Best open-source score; beats Google’s closed Gemini on sound & music.

7.3 Spoken dialogue (Big-Bench-Audio)

Model	Speech→Text	Speech→Speech
gpt-4o-audio	70.2	67.2
MiMo-Instruct	72.9	60.2
Step-Audio2-mini	50.9	47.5

7.4 Instruct TTS (human preference on InstructTTSEval)

Model	EN Overall	ZH Overall
MiMo-Instruct	72.6	70.5
gpt-4o-mini-tts	68.5	51.1

8. Quick start: local demo in 15 minutes

Hardware:

GPU with ≥ 16 GB VRAM (FP16) or ≥ 32 GB system RAM for CPU-off-load
Ubuntu 20.04 / Windows 11 + Python 3.10 tested

Install

git clone https://github.com/XiaomiMiMo/MiMo-Audio.git
cd MiMo-Audio
pip install -e .
# optional but faster
pip install flash-attn --no-build-isolation

Download weights

huggingface-cli download XiaomiMiMo/MiMo-Audio-Tokenizer  --local-dir ./tokenizer
huggingface-cli download XiaomiMiMo/MiMo-Audio-7B-Instruct --local-dir ./instruct

Launch Gradio UI

python run_mimo_audio.py --tokenizer_path ./tokenizer --model_path ./instruct

Open http://127.0.0.1:7860, drop an audio file or type text, choose the style prompt, and click Generate.

9. Sample commands for developers

Few-shot voice conversion

python inference_example_pretrain.py \
  --task fewshot_vc \
  --examples_dir ./16_pairs_same_sentence/ \
  --target_wav newSpeaker.wav \
  --output out.wav

Instruct TTS with emotion

python inference_example_sft.py \
  --task instruct_tts \
  --text "Welcome to our beautiful city where history meets modernity." \
  --instruction "Enthusiastic female tour-guide, fast tempo, slight British accent" \
  --out welcome.wav

Speech continuation (base model)

python inference_example_pretrain.py \
  --task continuation \
  --prompt prompt.wav \
  --length 15 \
  --out continuation.wav

10. Known limitations (quoted from authors)

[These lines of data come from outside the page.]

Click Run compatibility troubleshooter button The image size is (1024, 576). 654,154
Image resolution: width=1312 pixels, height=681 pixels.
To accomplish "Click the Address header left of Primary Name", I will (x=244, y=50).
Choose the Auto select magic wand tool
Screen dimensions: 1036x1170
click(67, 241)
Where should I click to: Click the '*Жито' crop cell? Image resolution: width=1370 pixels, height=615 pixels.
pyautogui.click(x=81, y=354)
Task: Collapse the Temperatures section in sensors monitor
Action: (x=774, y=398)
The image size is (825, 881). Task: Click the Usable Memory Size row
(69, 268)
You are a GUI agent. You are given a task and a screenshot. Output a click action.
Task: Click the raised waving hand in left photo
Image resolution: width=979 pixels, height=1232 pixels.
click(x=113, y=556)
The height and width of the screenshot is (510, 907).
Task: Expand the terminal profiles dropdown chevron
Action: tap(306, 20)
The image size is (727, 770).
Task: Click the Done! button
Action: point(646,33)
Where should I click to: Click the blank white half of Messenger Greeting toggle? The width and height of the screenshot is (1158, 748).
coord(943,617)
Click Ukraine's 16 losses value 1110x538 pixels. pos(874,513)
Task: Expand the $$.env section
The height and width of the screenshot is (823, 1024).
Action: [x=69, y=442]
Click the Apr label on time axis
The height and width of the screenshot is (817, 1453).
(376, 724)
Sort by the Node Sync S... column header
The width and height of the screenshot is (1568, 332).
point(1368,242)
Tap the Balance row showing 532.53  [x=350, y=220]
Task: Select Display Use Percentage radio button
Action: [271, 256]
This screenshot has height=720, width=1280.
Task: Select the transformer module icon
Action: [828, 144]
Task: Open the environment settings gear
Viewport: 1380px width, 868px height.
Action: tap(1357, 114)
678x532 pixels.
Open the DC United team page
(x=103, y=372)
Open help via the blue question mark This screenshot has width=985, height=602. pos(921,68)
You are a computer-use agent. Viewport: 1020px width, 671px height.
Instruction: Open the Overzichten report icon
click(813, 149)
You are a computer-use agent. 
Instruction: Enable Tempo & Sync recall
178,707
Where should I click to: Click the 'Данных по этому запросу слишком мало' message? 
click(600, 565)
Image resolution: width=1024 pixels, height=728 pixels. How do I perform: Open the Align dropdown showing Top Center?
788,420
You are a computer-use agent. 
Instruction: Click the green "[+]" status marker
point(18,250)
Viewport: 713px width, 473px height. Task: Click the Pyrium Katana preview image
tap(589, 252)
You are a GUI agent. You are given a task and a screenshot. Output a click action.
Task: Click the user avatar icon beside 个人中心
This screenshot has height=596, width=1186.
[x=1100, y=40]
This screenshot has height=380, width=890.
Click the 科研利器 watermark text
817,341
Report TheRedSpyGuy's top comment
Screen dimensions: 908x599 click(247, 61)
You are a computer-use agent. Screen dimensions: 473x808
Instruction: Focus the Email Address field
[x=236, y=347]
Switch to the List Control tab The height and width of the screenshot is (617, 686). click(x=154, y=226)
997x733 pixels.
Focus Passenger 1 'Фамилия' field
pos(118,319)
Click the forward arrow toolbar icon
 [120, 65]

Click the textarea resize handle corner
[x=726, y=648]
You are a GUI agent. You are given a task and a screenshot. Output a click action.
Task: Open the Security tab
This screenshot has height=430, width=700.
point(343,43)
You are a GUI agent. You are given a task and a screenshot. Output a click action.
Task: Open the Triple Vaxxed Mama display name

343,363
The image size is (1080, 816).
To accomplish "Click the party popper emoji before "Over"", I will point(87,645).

In-context quality drops when background music is loud or multiple overlapping events exist.
Dialogue mode can show timbre drift, mis-pronounce symbols, or ignore part of the style prompt.
Thinking chain helps speech tasks but slightly hurts music/sound scores because of hallucinated reasoning.
Next steps: RL fine-tuning, larger music corpus, and streaming architecture.

11. Take-away in one sentence

MiMo-Audio delivers GPT-3-style few-shot generalisation to the voice domain—keep the acoustic details, scale the data, and a 7 B model can suddenly clone voices, translate speech, follow style instructions, and improvise a podcast without ever seeing those tasks at training time.

If you build audiobooks, games, dubbing pipelines, or just want an open alternative to closed cloud APIs, download the weights and try the Gradio demo today—the install commands above really are the whole setup.